▸ **Supplied records**

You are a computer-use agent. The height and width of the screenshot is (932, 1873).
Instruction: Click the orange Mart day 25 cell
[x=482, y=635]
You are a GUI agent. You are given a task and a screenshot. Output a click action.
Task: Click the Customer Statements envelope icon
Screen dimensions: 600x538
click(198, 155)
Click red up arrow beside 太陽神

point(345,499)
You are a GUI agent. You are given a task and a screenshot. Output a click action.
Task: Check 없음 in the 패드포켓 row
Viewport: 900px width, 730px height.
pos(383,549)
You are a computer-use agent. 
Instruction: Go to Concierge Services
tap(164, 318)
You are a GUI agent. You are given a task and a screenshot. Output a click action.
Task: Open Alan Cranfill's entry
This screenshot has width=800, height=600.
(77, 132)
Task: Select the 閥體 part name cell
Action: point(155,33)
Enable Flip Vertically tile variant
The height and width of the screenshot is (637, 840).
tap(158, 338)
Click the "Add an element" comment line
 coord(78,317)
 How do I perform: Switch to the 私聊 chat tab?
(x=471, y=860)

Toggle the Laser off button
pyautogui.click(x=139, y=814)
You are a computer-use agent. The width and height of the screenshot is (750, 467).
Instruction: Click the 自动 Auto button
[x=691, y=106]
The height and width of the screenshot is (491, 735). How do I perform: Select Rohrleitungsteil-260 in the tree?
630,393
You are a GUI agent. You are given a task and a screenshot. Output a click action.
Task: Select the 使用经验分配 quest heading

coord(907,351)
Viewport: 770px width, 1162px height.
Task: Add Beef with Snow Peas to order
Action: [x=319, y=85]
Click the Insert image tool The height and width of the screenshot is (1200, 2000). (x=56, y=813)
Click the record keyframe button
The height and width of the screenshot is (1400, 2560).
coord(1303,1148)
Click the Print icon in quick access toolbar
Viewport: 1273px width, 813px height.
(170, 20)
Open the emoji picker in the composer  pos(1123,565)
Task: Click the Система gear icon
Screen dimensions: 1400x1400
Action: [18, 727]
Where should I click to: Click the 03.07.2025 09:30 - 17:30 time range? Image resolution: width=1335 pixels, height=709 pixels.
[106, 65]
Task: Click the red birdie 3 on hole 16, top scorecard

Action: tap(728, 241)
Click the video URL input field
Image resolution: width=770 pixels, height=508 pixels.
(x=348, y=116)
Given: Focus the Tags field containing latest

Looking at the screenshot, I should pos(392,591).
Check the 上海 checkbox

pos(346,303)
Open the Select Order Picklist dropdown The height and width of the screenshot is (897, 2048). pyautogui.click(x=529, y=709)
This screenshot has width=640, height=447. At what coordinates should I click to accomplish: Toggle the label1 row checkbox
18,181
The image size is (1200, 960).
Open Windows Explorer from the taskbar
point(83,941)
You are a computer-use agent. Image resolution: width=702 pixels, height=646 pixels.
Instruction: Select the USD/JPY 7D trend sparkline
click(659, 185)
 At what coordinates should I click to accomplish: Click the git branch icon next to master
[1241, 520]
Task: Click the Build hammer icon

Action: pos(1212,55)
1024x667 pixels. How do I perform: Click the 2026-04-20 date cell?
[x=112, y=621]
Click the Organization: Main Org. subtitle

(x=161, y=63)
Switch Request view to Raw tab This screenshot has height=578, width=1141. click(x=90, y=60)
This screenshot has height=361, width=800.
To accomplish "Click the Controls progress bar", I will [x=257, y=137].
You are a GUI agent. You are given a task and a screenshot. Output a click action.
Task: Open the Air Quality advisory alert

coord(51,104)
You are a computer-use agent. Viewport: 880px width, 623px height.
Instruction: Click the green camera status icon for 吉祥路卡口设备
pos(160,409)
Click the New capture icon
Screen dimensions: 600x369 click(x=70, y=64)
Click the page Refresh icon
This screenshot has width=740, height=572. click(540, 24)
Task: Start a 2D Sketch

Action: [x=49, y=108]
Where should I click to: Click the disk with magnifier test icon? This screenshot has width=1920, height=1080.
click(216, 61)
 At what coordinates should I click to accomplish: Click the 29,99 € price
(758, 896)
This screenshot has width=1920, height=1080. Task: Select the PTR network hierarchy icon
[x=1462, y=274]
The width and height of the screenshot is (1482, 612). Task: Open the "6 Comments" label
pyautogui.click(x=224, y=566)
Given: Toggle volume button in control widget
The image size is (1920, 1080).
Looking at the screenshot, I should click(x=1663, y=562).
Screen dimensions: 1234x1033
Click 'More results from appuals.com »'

▸ **What the exercise asks**
From the data above, copy every line that contains the string "cell". Case counts.

▸ **Exercise response**
Instruction: Click the orange Mart day 25 cell
Task: Select the 閥體 part name cell
1024x667 pixels. How do I perform: Click the 2026-04-20 date cell?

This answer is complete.